The No 1 Dietary Mistake Most People Make

Having asked thousands of clients their average daily diet, I have no doubt that there is one common dietary habit or requirement that most people fail to achieve. From my clinical experience, I would say that over 95% of people fail to achieve this – regardless of whether they eat organic, are vegetarian or vegan or follow some other dietary or health approach. It is so predictable.

The answer?

That they fail to regulate their blood sugar levels on a day to day basis. The pattern that usually occurs to varying degrees is that people’s blood sugar levels fluctuate throughout the day with intermittent peaks and troughs – known as hypoglycaemia. The telltale signs of this are:

  • Desire for sweets or refined carbohydrates (processed or white flour, alcohol), or foods high in trans or saturated fats, at the times where we usually experience blood sugar level troughs – upon waking, mid morning, especially mid afternoon, pre-dinner, post dinner.
  • Fatigue at the times above or generalised fatigue.
  • Excessive hunger, especially at lunch or late afternoon and pre-dinner.
  • A need for coffee to get going at the start of the day  or regular consumption of coffee throughout the day – at times similar to the above (especially the first half of the day).
  • A propensity for weight gain.

Why do we get this wrong?

The answer could lie in understanding what our body has evolved or adapted to and comparing that to what we expose our bodies to in the modern world. It is understood from genetic and anthroplogical research that it takes 40,000 to 100,000 years for a change in our environment to be genetically assimilated by our bodies, meaning that the bodies we have inherited are those that adapted to the environment our hunter-gatherer or paleolithic ancestors were exposed to 40,000 years ago or more. Or, put more loosely, our bodies still think we are wandering the bush!!

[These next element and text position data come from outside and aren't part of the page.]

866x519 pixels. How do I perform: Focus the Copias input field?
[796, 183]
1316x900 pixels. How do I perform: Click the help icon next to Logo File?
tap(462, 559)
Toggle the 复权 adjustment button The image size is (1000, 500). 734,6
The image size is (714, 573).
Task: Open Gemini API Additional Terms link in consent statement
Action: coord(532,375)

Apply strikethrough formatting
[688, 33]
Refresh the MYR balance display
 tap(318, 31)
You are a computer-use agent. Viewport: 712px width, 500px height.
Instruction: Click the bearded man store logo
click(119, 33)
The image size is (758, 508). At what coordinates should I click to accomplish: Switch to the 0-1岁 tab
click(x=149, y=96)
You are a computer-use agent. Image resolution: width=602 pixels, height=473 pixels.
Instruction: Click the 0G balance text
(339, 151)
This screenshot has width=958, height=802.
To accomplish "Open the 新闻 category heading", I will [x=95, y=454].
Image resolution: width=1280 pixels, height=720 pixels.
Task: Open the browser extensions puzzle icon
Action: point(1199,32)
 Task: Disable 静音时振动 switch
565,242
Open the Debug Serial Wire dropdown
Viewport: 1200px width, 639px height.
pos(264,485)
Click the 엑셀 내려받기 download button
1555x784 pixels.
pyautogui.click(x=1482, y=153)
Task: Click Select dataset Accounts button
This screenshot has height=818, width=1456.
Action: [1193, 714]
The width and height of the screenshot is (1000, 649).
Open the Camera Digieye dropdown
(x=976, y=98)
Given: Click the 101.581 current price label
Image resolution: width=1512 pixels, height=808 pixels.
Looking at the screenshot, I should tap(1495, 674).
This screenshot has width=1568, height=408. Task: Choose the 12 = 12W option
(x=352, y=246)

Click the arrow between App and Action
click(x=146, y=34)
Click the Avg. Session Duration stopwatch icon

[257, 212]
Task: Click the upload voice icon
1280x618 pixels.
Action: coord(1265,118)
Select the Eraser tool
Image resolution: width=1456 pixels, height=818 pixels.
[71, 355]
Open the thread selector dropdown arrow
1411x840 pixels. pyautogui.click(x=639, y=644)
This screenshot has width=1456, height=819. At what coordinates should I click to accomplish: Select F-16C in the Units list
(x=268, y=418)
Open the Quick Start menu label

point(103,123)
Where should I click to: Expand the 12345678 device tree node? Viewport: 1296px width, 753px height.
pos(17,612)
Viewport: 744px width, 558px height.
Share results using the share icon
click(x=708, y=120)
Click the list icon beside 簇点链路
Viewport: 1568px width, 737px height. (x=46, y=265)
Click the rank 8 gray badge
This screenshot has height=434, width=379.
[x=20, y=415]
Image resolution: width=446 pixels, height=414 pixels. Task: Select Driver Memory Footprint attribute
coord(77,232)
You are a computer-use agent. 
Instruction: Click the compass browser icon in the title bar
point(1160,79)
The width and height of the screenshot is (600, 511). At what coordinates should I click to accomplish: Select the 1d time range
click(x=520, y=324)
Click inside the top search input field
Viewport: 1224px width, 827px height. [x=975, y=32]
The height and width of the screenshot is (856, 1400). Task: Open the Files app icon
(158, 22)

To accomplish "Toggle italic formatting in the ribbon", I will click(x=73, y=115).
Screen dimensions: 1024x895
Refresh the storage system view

Yet the environment our hunter-gatherer ancestors were exposed to was vastly different to the culture we have created. Our ancestors lived in an environment where food was scarce and we had to work hard to find it. We were often hungry and exposed to conditions of scarcity and famine. As such we evolved to be extremely adept at seeking out energy dense foods – especially when we were hungry. We all know the feeling that fatty or sweet foods smell or appear almost irresistible when we are hungry!

Two examples of energy dense foods include those high in carbohydrate (sugar) and those high in fat. Yet, there were very few of these energy dense foods available to our hunterer-gatherer ancestors – some via animal sources, or nuts and seeds and maybe fruit. Compare that to nowadays where energy dense foods are everywhere – in fact, most junk or packaged foods are comprised mostly of fat and/or refined carbohydrate/sugar. Food companies, which are invariably more interested in bottom line than they are in our health, prey on this aspect of our behaviour.

The changes in our food chain first began about 2,000 to 10,000 years ago with the advent of agriculture or farming – which is, at best, one quarter of the time it takes for a change to be adapted by our bodies. This saw the advent of grain and saw us start to settle in villages and towns. Evolutionary biologist, Dr Daniel Lieberman, who wrote the wonderful book “The Story of The Human Body”, suggests that while the advent of farming was great from an economic perspective as it made food more readily available, so our population could grow, it was the biggest mistake we ever made from an evolutionary perspective, because it resulted in the carbohydrate content of our food chain increasing dramatically which paved the way for hypoglycaemia.

With the advent of the industrial revolution and our modern technological age, this change accelerated exponentially. We now have far more exposure to carbohydrates, refined carbohydrates, sugars; and saturated and trans fats. And at levels that none of us have ever had a chance to adapt to. Hypoglycaemia is clearly a by-product of this evolutionary mis-match.

All of the eating programs and dietary plans that benefit our health and work in the long run, whether by design or not, successfully rectify this failure to regulate blood sugar levels.